Portland Trail Blazers: 3 reasons to be excited about second-round pick CJ Elleby
No. 2: Elleby’s efficiency probably isn’t as bad as imagined
Call it an Allen Iverson fan’s intuition. The second the Portland Trail Blazers selected Elleby with the No. 46 overall selection, it felt like a guarantee that one phrase would be trending across social media: “39.6 percent from the field.”
Efficiency and percentages have long felt like the types of criteria that only those who have played the game at an extended level truly understand. Among Elleby’s greatest flaws, he often got a bit overconfident with his shot selection, which led to some disconcerting percentages.
A deeper dive into context helps explain why Elleby’s numbers looked as they did. In fact, I’d almost sort of liken it to a fellow Pacific Northwest sensation in the NFL in Justin Herbert.
Remember all of the question marks pundits had surrounding Herbert’s ability to transition at the professional level? Every expert had a take on his accuracy, or were quick to knife into why he wasn’t ready mentally.
But no one was forthcoming about the personnel and play calling around him: not a single one of Herbert’s receivers at the University of Oregon is on an NFL roster as we speak, and only one of them was drafted (in the seventh-round).

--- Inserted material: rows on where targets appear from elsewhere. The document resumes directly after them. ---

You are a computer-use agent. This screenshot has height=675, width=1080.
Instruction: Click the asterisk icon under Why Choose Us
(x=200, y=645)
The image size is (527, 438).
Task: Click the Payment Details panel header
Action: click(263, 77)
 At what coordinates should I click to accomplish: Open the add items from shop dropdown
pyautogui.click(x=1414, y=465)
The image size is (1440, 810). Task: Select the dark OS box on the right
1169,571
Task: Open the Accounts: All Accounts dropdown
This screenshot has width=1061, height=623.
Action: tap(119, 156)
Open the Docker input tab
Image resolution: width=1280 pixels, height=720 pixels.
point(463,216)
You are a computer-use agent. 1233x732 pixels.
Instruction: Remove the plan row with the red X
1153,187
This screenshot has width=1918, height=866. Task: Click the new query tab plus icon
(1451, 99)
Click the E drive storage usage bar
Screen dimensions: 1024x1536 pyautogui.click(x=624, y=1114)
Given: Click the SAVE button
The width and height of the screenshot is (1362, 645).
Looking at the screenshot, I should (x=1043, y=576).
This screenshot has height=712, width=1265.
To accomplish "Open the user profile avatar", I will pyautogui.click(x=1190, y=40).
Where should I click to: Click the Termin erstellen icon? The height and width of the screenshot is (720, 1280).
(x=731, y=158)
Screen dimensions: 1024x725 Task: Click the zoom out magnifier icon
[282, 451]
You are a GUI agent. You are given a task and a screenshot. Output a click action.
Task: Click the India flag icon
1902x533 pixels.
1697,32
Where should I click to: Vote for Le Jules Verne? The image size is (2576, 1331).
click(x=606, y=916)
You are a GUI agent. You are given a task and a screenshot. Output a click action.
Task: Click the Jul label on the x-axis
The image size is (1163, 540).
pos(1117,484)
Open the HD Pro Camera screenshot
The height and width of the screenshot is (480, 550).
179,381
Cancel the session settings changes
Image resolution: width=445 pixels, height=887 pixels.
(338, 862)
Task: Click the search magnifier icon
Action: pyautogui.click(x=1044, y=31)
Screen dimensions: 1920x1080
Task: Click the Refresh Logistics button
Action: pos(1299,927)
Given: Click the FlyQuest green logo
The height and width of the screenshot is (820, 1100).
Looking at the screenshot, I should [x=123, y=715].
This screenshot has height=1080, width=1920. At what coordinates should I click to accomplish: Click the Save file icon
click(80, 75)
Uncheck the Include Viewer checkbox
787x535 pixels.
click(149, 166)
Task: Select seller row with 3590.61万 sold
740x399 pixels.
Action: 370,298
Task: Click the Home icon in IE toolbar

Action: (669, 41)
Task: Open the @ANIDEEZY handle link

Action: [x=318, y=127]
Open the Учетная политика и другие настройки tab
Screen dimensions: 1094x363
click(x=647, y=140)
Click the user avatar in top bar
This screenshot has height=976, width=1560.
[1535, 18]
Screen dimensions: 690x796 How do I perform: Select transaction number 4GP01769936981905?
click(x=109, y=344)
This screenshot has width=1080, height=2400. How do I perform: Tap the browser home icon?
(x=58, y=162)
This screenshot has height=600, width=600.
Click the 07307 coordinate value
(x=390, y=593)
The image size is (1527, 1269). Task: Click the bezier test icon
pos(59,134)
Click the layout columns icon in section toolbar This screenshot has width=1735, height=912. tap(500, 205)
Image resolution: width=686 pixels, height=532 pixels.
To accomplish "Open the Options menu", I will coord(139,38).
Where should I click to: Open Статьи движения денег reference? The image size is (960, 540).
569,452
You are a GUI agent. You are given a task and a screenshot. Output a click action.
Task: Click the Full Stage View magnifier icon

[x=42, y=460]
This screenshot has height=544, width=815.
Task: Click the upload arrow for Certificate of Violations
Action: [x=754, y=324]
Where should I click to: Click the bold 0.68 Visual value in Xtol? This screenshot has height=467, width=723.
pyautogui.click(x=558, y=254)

The point? The talent around you means everything.
This isn’t an indictment on Elleby’s teammates. They were talented. But within Washington State head coach Kyle Smith’s Princeton offense, Elleby was asked to do quite a bit over the last two seasons.
On film, a steady dose of his shots came through him flashing through the middle of the lane, working the “nail” to get midrange shots in the teeth of the defense.
That process had its benefits. But at the professional level, Elleby should be to see upticks in his true shooting percentages, because Portland figures to use him more as a catch-and-shoot threat.
Defenses could key in on him a bit more at the collegiate level since he was the No. 1 option — and his No. 2 teammate shot 34.0 percent on 15.1 shot attempts.
Context deserves to be used there, too. Basketball has been around for seven-and-a-half-decades, and fans still struggle with the notion that higher volume often equates to lower efficiency.
Elleby shot 46.7 percent at the rim in 2019-20, and didn’t always have the easiest time creating elite separation. Surrounded by better talent, there’s reason to feel optimistic about his growth.